One possible explanation for the worse outcomes among obese men is that operating on obese men can be technically challenging. Prior studies showed that obesity is associated with capsular incision, reflecting a less-than ideal operation.35 However, obesity remained associated with poor outcome even after adjusting for pathological features including margin status,2, 36 suggesting poor technique alone cannot explain the association between obesity and aggressive PC. Potential mechanisms that may link obesity with poor outcomes include higher serum insulin, insulin-like growth factor-1, and leptin and lower adiponectin levels in obese men.37 In addition, obese men tend to have lower serum testosterone, which some studies have linked with an increased risk of aggressive PC.38 Also, obesity is associated with excess inflammation that may promote the development of more aggressive tumors.4 Finally, in regards to outcomes after ADT, there is a suggestion that traditional ADT, which is given in fixed doses not adjusted for body surface area, results in less effective testosterone suppression in obese men.39 Given data linking better testosterone suppression with lower risks for CRPC and PCSM,40 poor androgen suppression in obese men may contribute to an already underlying more aggressive biology.

Our study was retrospective and only included men from the VA system.
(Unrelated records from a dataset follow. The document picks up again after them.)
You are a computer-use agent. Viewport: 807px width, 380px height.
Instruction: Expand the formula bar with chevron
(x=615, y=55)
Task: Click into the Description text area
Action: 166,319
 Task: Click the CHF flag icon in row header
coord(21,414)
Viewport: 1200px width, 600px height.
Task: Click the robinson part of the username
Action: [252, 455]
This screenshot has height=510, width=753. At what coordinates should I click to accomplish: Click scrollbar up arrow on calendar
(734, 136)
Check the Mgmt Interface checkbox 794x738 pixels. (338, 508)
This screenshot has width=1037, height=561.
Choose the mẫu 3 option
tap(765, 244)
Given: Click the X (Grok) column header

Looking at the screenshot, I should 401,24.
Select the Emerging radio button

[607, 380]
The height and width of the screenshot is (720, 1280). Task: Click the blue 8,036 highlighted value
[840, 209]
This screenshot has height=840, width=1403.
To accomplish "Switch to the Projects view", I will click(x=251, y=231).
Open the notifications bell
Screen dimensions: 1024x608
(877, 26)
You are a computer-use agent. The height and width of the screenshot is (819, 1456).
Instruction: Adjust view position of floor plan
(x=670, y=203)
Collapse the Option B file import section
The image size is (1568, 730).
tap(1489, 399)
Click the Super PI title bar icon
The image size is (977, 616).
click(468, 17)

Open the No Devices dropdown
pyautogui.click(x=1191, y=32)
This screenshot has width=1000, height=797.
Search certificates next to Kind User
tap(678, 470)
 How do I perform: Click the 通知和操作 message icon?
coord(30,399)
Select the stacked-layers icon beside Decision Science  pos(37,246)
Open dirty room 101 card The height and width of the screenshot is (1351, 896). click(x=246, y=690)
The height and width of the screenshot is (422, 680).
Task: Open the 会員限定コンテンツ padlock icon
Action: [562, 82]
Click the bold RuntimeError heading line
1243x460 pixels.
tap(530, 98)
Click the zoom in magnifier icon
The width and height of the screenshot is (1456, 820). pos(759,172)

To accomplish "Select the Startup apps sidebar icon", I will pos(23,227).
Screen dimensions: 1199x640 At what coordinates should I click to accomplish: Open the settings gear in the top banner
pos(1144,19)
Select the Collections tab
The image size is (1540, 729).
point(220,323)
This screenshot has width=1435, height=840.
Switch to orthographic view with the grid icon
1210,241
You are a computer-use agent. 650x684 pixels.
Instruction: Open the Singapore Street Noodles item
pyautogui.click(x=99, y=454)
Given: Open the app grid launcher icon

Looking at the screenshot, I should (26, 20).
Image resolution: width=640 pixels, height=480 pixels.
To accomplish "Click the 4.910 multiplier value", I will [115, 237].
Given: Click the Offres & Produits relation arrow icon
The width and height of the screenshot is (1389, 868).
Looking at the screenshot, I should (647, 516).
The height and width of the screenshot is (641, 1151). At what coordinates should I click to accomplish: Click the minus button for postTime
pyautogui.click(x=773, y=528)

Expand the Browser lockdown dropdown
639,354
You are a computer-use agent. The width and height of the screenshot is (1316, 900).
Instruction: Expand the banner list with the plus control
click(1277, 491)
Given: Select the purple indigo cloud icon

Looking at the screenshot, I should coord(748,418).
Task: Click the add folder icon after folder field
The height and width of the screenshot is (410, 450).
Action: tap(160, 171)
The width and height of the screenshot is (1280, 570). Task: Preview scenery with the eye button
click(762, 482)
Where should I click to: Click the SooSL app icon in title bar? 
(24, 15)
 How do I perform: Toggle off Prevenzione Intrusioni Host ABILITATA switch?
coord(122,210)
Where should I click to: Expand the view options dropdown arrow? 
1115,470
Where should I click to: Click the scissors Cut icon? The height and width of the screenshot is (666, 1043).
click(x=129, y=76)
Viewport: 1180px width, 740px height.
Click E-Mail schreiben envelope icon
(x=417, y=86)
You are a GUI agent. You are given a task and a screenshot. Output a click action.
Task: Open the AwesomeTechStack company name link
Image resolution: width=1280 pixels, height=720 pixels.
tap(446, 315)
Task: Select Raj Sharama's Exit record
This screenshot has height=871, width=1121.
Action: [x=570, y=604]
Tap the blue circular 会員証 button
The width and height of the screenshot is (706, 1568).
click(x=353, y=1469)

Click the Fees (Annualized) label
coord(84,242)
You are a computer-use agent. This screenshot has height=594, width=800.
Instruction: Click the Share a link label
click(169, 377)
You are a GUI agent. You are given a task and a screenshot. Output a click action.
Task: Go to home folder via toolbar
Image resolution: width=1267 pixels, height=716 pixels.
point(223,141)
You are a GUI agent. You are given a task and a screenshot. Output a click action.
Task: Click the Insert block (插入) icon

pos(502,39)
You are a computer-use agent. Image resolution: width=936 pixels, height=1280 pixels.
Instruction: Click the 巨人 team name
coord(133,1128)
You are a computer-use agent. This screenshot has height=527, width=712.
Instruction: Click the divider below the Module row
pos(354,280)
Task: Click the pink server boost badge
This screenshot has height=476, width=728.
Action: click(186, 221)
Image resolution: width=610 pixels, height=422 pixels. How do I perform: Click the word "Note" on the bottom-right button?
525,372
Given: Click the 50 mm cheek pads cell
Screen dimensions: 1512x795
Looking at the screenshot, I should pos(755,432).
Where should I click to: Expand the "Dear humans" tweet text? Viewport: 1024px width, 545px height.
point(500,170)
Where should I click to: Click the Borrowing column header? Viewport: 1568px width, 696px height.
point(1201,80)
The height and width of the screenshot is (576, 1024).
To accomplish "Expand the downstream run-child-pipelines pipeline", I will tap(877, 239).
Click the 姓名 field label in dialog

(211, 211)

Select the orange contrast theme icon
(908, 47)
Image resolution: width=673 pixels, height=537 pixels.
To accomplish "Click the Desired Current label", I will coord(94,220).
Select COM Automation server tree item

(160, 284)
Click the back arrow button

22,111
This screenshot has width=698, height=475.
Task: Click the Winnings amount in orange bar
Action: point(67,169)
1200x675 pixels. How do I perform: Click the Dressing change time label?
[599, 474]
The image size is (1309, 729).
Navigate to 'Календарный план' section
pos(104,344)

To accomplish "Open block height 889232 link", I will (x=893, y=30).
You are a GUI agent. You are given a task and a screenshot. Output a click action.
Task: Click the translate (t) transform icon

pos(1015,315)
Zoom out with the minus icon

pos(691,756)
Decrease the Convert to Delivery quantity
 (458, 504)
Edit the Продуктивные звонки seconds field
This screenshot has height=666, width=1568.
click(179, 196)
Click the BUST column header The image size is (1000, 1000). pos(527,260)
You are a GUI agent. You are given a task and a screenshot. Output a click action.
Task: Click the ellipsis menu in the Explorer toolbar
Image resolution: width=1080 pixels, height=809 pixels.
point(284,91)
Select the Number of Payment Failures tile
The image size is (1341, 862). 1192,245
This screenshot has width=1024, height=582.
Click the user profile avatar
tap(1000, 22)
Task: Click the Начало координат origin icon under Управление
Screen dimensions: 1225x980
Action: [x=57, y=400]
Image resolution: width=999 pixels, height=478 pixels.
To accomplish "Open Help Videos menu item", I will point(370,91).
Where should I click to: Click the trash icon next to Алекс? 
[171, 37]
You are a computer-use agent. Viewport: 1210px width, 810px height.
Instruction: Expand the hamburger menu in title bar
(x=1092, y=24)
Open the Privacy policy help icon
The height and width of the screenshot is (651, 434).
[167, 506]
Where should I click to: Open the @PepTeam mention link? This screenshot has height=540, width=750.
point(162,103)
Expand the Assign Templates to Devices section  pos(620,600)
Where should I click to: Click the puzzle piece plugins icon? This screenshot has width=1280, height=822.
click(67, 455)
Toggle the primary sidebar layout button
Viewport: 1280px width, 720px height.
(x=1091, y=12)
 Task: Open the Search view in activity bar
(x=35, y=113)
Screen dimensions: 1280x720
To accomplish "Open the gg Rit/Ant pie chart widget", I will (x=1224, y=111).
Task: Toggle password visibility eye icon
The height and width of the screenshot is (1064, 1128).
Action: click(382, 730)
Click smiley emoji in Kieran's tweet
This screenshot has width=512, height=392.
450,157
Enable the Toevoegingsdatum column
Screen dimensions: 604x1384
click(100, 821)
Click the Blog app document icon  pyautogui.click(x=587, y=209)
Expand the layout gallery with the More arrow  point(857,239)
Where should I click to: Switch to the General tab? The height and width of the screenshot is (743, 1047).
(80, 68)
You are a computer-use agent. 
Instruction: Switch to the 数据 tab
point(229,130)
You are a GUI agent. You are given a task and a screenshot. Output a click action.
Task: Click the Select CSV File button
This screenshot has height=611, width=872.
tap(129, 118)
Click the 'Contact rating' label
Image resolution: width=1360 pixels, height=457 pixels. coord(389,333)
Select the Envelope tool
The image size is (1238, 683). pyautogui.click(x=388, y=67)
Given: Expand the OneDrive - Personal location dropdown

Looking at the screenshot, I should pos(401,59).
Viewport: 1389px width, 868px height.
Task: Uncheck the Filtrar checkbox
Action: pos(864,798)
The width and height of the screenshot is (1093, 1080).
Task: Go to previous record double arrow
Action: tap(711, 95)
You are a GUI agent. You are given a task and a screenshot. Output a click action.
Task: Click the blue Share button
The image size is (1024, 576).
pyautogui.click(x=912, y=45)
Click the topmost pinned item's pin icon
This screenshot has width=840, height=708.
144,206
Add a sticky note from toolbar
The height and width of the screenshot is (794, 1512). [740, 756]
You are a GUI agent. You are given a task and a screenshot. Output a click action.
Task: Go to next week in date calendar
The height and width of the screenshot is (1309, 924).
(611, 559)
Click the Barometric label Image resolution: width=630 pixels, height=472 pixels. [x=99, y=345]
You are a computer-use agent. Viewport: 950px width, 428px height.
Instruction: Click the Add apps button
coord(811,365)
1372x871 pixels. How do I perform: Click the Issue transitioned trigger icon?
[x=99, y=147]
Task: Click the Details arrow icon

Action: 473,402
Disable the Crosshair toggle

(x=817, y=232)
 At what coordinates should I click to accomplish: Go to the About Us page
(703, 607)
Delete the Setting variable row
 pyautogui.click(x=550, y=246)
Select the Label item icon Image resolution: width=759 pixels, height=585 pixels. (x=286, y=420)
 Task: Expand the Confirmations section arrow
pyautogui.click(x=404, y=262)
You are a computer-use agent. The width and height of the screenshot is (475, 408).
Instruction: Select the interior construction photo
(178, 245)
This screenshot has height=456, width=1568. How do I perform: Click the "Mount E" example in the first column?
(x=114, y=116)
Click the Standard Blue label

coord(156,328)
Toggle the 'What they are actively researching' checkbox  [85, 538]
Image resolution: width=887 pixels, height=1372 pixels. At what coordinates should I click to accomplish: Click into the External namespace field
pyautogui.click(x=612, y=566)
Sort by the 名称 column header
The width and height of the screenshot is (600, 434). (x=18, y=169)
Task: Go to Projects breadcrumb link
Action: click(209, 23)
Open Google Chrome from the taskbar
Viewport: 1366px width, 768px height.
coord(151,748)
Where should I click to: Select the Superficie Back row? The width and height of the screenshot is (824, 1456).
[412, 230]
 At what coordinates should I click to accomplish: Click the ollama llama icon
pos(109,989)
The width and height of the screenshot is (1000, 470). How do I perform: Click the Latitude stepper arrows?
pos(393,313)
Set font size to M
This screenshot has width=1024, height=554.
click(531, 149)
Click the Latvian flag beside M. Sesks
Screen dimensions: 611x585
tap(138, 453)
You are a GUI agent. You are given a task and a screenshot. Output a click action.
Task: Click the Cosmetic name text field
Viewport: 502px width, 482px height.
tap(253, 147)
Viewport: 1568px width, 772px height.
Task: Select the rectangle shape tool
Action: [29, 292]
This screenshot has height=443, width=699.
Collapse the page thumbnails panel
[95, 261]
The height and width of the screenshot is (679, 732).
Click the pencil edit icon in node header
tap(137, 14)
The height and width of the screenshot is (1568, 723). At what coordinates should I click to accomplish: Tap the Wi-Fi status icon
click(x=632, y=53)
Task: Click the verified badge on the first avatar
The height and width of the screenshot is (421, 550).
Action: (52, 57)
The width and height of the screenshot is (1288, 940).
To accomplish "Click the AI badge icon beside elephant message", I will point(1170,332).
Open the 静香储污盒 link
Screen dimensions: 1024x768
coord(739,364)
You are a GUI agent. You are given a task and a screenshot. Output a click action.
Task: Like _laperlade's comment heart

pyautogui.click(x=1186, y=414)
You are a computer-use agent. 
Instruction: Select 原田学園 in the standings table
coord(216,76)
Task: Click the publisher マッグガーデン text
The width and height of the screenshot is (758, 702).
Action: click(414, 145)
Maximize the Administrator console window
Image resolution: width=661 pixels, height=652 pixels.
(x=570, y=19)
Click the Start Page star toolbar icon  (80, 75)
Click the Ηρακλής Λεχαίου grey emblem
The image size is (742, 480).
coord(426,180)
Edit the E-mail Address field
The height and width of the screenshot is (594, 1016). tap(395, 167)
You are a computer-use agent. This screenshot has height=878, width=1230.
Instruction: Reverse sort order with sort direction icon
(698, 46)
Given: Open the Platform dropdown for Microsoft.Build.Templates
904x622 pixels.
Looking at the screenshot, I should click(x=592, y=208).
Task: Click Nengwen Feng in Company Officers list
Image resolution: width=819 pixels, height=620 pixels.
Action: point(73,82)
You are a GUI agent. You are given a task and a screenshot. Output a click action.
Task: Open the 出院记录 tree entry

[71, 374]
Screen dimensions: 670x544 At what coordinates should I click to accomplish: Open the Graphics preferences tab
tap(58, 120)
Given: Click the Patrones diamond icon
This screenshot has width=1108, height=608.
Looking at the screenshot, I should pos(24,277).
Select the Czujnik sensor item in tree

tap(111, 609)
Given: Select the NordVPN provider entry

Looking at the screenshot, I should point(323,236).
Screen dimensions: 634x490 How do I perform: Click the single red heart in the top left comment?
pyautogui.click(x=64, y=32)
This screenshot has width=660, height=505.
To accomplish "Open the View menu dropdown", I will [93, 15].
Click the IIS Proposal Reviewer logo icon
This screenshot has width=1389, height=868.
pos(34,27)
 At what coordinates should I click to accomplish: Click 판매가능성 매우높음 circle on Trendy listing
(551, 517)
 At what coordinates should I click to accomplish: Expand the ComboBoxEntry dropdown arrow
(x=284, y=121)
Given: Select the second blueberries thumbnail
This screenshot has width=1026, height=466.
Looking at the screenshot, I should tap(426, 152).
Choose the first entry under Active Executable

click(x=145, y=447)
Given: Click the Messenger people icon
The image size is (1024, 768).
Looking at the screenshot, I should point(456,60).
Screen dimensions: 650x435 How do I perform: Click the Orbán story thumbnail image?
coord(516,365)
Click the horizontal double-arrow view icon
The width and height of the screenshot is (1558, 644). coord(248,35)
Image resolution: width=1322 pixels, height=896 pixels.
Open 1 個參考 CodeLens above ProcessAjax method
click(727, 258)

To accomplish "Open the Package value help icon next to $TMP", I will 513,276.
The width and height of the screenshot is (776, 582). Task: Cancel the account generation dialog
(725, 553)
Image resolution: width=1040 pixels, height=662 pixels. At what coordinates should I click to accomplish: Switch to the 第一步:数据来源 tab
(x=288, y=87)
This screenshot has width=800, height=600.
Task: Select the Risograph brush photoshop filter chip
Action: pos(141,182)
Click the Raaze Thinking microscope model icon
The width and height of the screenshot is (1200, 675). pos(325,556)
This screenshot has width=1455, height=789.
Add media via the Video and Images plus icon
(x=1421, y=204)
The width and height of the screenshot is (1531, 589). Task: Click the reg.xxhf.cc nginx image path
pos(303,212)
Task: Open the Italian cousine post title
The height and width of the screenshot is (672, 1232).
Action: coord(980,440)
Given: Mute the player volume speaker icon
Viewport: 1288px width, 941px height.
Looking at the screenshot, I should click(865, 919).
Whether these results apply to the general population is unknown. Height and weight were not obtained in a standardized manner and are subject to human error in measurement. However, errors in BMI measurement would tend to bias the results toward the null, not create positive associations as observed in our study. Testosterone levels were unavailable to confirm castration after ADT. We only studied men who underwent RP; whether these findings apply to men undergoing other treatments is unknown. Although we did not adjust for other treatments received between the time of BCR and PC death, we found that obese men were in general either equally or more likely to receive salvage treatments. Certainly there were no data to suggest obese men were less likely to receive salvage treatments. Thus, decreased receipt of these therapies cannot explain the association between obesity and PCSM. Also, the number of events was modest. As such, there are potential concerns that our multivariable models may be overfitted. To account for this, we focused on the crude analyses as our primary outcome for these later outcomes of PCSM and CRPC. However, the results of our multivariable models were nearly the same as the unadjusted models, minimizing concerns that our adjusted models were overfitted. Nonetheless, larger studies with longer follow-up are needed to confirm our results. Finally, our results support an association between obesity and PCSM. This does not imply obesity causes more aggressive PC. Rather, obesity may be associated with other factors such as poor diet or lack of exercise, which we could not adjust for, which may explain this association. More work is needed to understand the potential explanations for the obesity-aggressive PC link.

In summary, our study supports the hypothesis that overweight and obese men are at an increased risk of PCSM. Further studies using larger populations with longer follow-up are necessary to validate these findings, but if validated, these findings suggest BMI may be a modifiable risk factor for PCSM after RP.